INFORMATION:
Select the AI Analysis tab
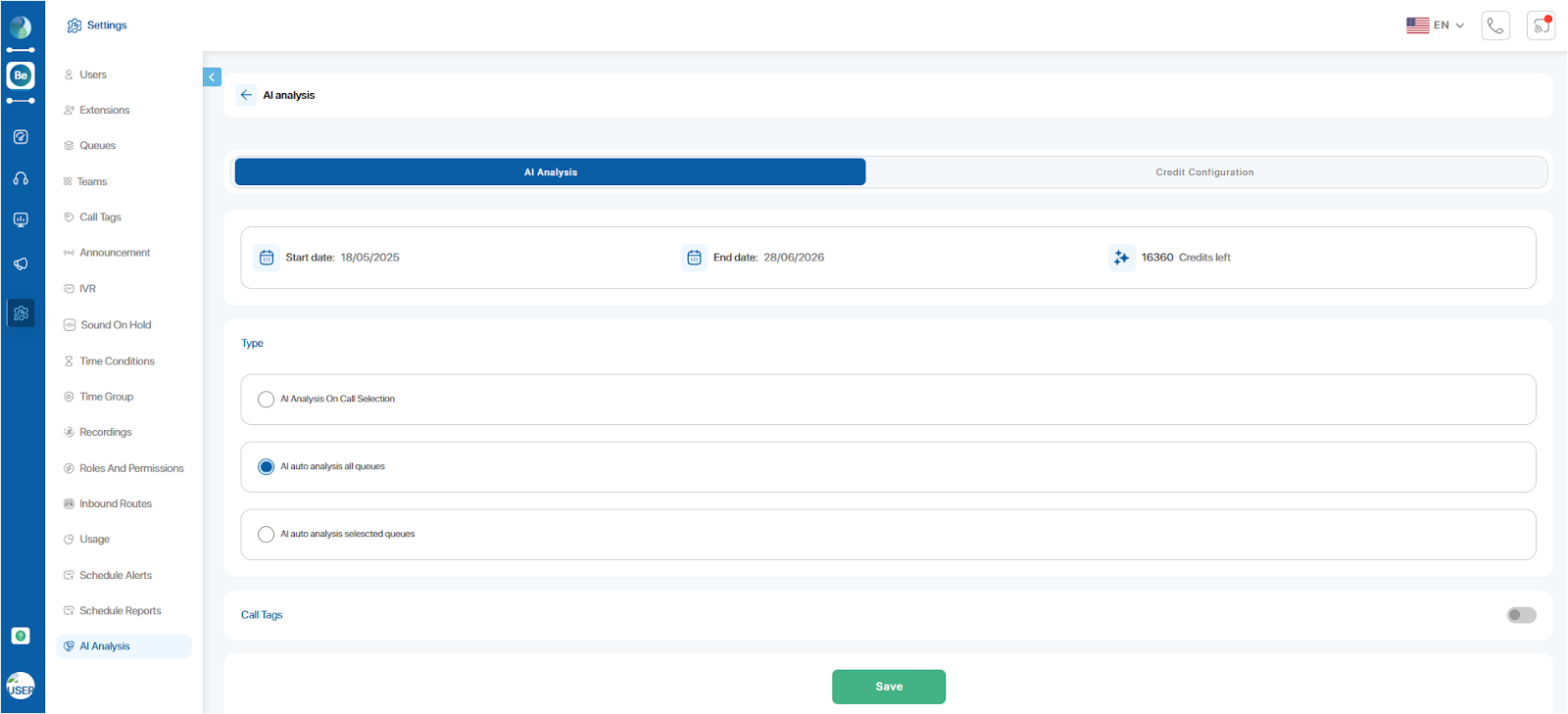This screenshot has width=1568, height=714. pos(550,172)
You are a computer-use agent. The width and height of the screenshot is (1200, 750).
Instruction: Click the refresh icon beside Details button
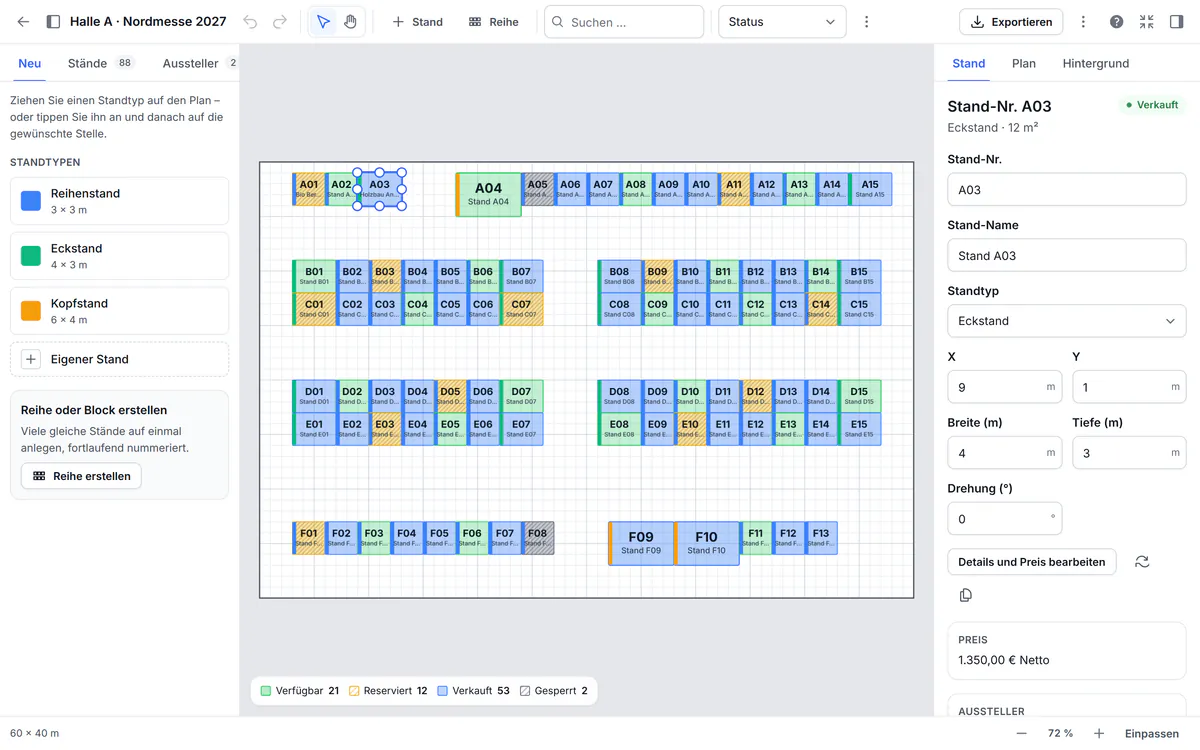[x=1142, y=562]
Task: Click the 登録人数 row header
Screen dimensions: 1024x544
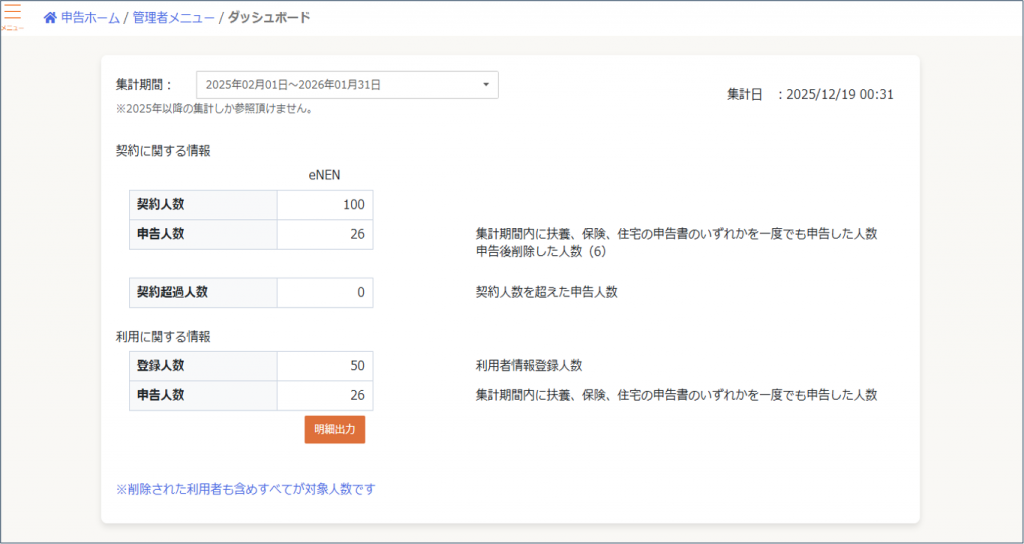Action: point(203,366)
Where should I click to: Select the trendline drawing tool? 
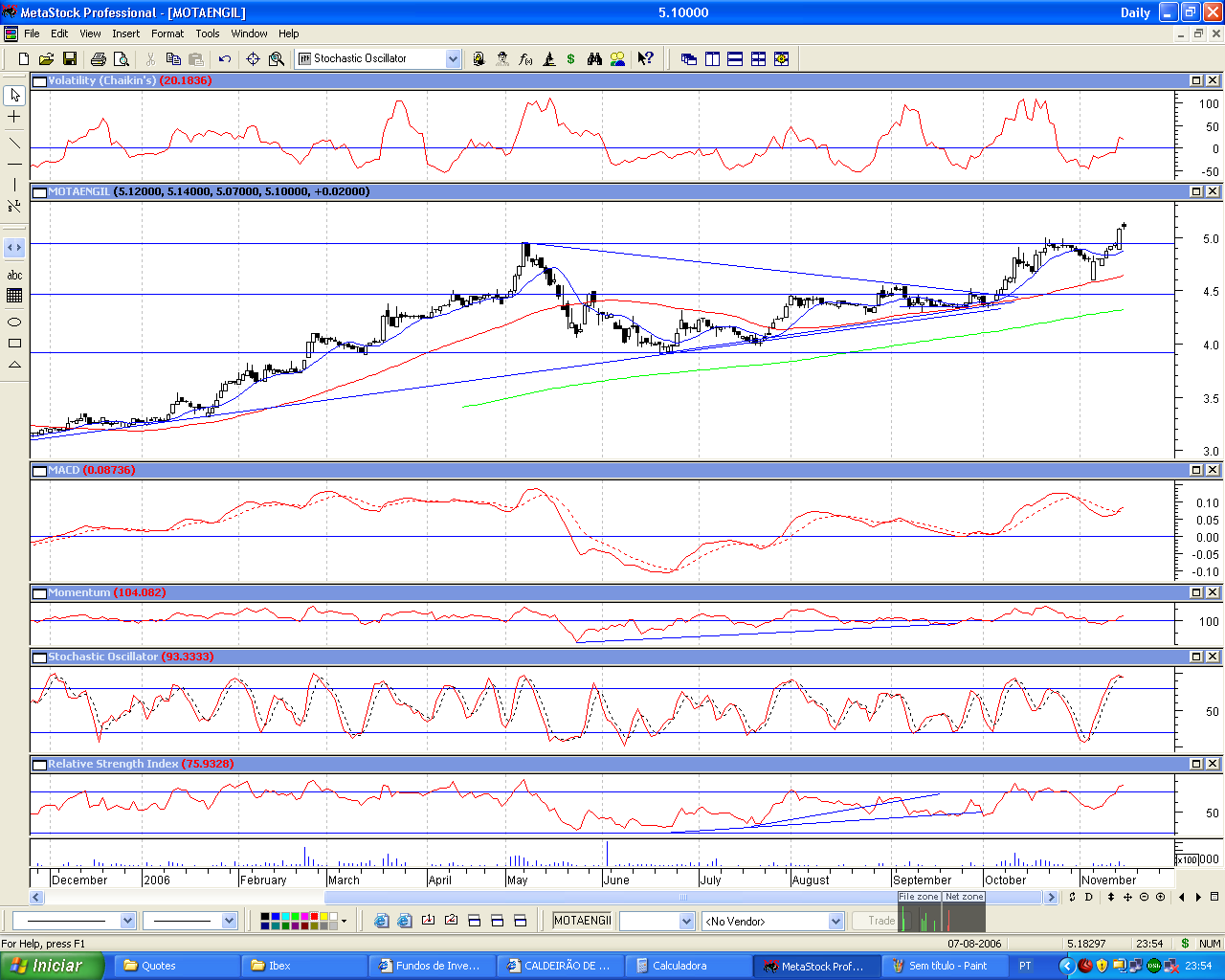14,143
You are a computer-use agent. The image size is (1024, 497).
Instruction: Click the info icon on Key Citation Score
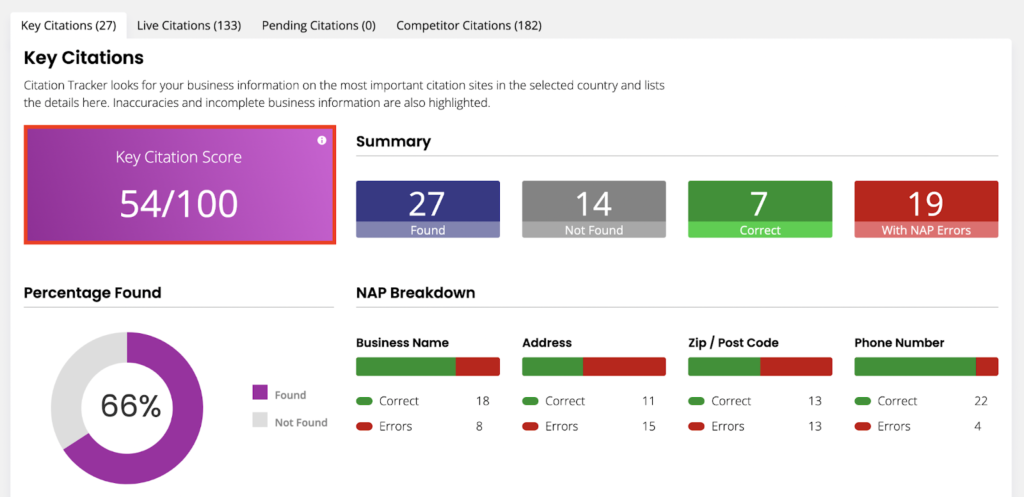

DIRECTIONS FOR THIS TASK: Give back exactly the lines running from the one that contains "Instruction: Click the refresh" to the end of the records, including both of those lines and excluding every picture.

OUTPUT OF THE TASK:
Instruction: Click the refresh icon beside Details button
[x=1142, y=562]
Task: Click the 登録人数 row header
Screen dimensions: 1024x544
Action: point(203,366)
Where should I click to: Select the trendline drawing tool? 
14,143
You are a computer-use agent. The image size is (1024, 497).
Instruction: Click the info icon on Key Citation Score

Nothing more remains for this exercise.